Festival des bords de Vire, 2ème édition

Pièce d'ébullition6

« Éternel maintenant » Anaëlle Pirat-Taluy, 2014

« Nunc stans, le temps arrêté, j’en fais toujours l’expérience,
même à un moment où je suis capable de critique à l’égard
de moi-même; je deviens capable d’arrêter l’habituel flux de
pensées et de me tenir enfin, pour une fois, en dehors.
Pendant cet instant, ce que je désire devient possible et mon
esprit s’amplifie dans la distance. »


« Trois structures – l’une élevée, l’autre en oblique, la dernière plongeante – surgissent des bords de la rivière et semblent en suspens au-dessus de l’eau.
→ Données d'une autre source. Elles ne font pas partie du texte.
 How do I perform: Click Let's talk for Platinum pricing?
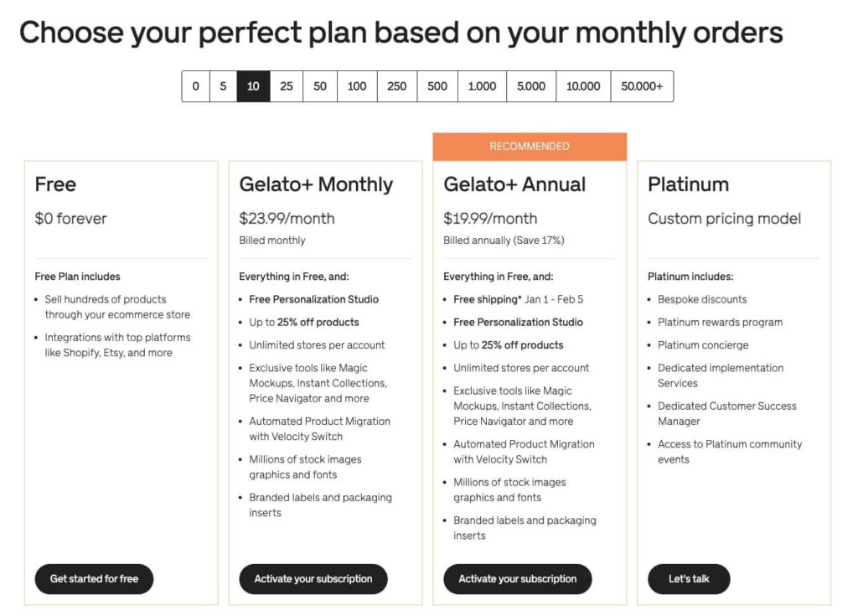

Ces projections de brides de bois assemblées, souples, fluides et en équilibre, ressemblent à des flux de particules recrachées depuis la berge et figées subitement dans leur mouvement.
Du milieu du Pont de la Roque, nous pouvons percevoir les trois Giclées construites par Xavier Rèche, parfois à peine visibles, parfois se détachant nettement sur le fond vert des arbres selon l’heure du jour. L’artiste les a placées en fonction de l’inclinaison du paysage dont il a observé au préalable les continuités et les ruptures, le dessin et la composition. En disposant ces structures à la fois inertes et tendues au-dessus de la rivière, il a réalisé une composition fluctuante et ouvert un nouveau point de vue sur cet espace en mouvement qu’est le paysage. La rivière s’écoule, les branchages frémissent et changent de couleurs, la lumière crée de nouveaux reflets, les gens sont en promenade sur le chemin, et dans ce paysage remuant, esquissant ce plongeon au-dessus de la rivière, les Giclées sont comme fixées dans le temps, Ce flux de particules évoquant une substance inconnue, c’est la projection des pensées de l’artiste sur le paysage Ces pensées qui entrent en tension, qui s’élancent et soudain se rétractent et se figent, Xavier Rèche tente, par la forme plastique qu’il emploie, d’en capter l’élan créatif. Les Giclées seraient la représentation instantanée et fragmentaire de ce déferlement qui survient dans les pensées avant la conception d’une œuvre C’est donc une œuvre de passage, en fuite, qui exprime l’énergie de la création et en même temps sa dissolution inévitable, que l’on voit surgir de chaque côté de la rive, « Toute expérience de l’espace procède d’un rapport au temps », nous dit l’artiste. Ainsi, cette manière de jouer avec le mobile et l’immobile, les flux, les ruptures et les modulations infinies de l’espace, nous fait plonger dans un autre temps. Un temps d’arrêt où pourtant tout s’écoule autour de nous, une interruption sur la ligne continue de l’existence. L’instant d’être là, l’éternel maintenant. (…)»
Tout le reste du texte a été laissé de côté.